■ **What you are asked to do**
The entries below are to be repeated exactly as they stand.

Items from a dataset
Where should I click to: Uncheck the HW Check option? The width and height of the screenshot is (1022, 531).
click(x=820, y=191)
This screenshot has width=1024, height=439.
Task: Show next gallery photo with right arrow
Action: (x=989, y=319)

■ **Answer below**
Where should I click to: Uncheck the HW Check option? The width and height of the screenshot is (1022, 531).
click(x=820, y=191)
This screenshot has width=1024, height=439.
Task: Show next gallery photo with right arrow
Action: (x=989, y=319)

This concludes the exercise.